VA Linux hat im zweiten Quartal des laufenden Geschäftsjahres im operativen Geschäft einen Verlust von 13,4 Millionen Dollar, 28 Cent pro Aktie, gemacht. Im gleichen Quartal des Vorjahres waren es mit 6,3 Millionen Dollar (20 Cent pro Aktie) nicht einmal die Hälfte gewesen. Am 16. Januar hatte das Unternehmen gewarnt, der Verlust könnte sich auf 24 bis 28 Cent pro Aktie belaufen.

Auch in einem anderen Punkt verfehlte das Unternehmen die eigenen Prognosen. Die hatten einen Umsatz von 43 bis 50 Millionen Dollar vorausgesehen, tatsächlich wurden es 42,5 Millionen. Das ist mehr als das Doppelte der 20,2 Millionen Dollar Umsatz im Vergleichsquartal 2000, aber letztlich eine Enttäuschung der Analystenerwartungen.

Die Anleger reagierten prompt mit einem Kursabschlag. Eine Erholung ist nicht absehbar, weil die Linux-Company Inventar für 14 Millionen und weitere 2,5 Millionen Dollar für nicht eintreibbare offene Rechnungen abschreiben muss. Nicht spezifiziert sind die Kosten einer angekündigten Restrukturierung im nächsten Quartal. Das Ziel schwarzer Zahlen soll nicht mehr in diesem Jahr, sondern laut Gründer und Chief Executive Officer Larry Augustin frühestens zum Ende des nächsten Geschäftsjahres erreichbar sein.

_Datenteil_
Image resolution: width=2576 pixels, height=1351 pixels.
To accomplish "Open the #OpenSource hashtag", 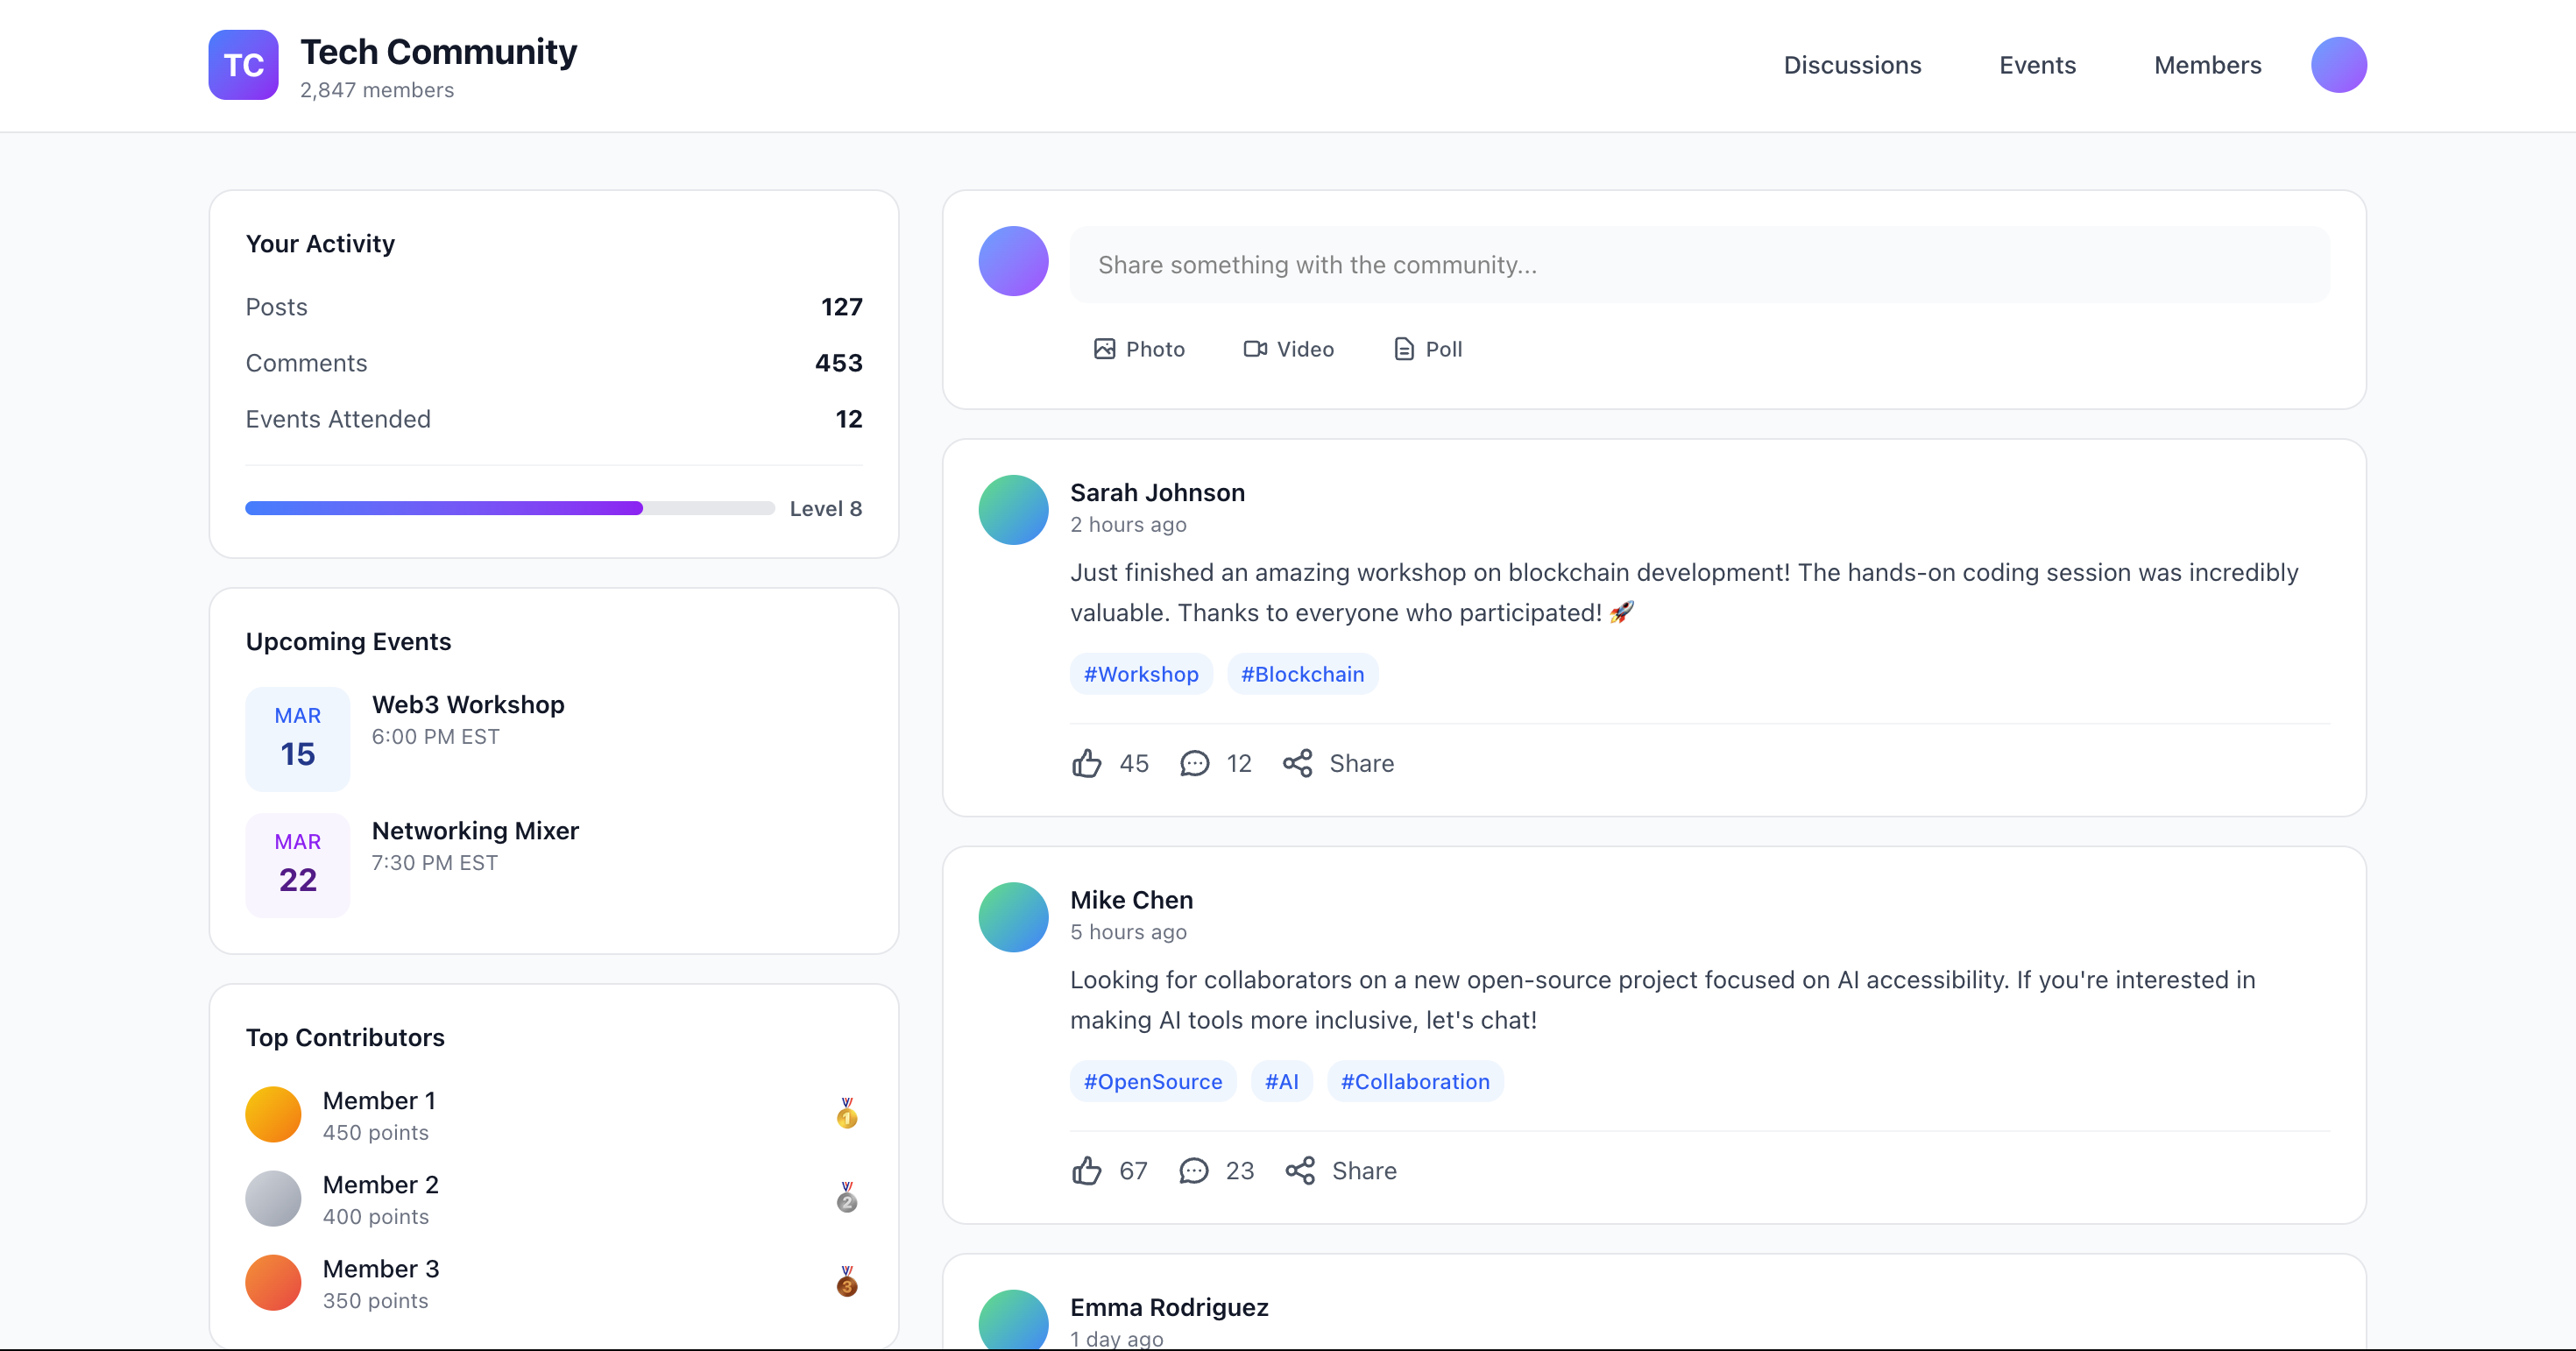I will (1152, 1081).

_Schriftliche Aufgaben_
(A) Welchen Umsatz erzielte VA Linux laut dem Text über die Quartalszahlen im zweiten Quartal des laufenden Geschäftsjahres tatsächlich?
(B) Führen Sie den Text über die Quartalszahlen von VA Linux nach seinem letzten Satz weiter.

_Ergebnisse der Übung_
(A) 42,5 Millionen Dollar.

(B)
Zwei Maßnahmen sind erfolgt: Ein Viertel der Angestellten, im Dezember hatte VA Linux 556, von denen schon einige entlassen sein sollen, bekommen den "Pink Slip", den Kündigungsbrief. Damit soll die Ausgabenseite erleichtert werden. Mit Ali Jenab wurde ein President und Chief Operation Officer benannt. Der war seit August 2000 Senior Vice President und General Manager Systems Division. Damit zieht sich Augustin aus dem Tagesgeschäft zurück, um nach eigenen Worten mehr Zeit für die strategische Ausrichtung des Unternehmens zu bekommen.

Zutiefst persönlich getroffen durch die Entlassungen zeigte sich der Open-Source-Veteran und -Evangelist Eric Raymond in einem Beitrag für den Nachrichtendienst "Linux Today" (www.linuxtoday.com). Der Autor des Kultbuchs "The Cathedral and the Bazaar" sitzt im Aufsichtsrat von VA Linux.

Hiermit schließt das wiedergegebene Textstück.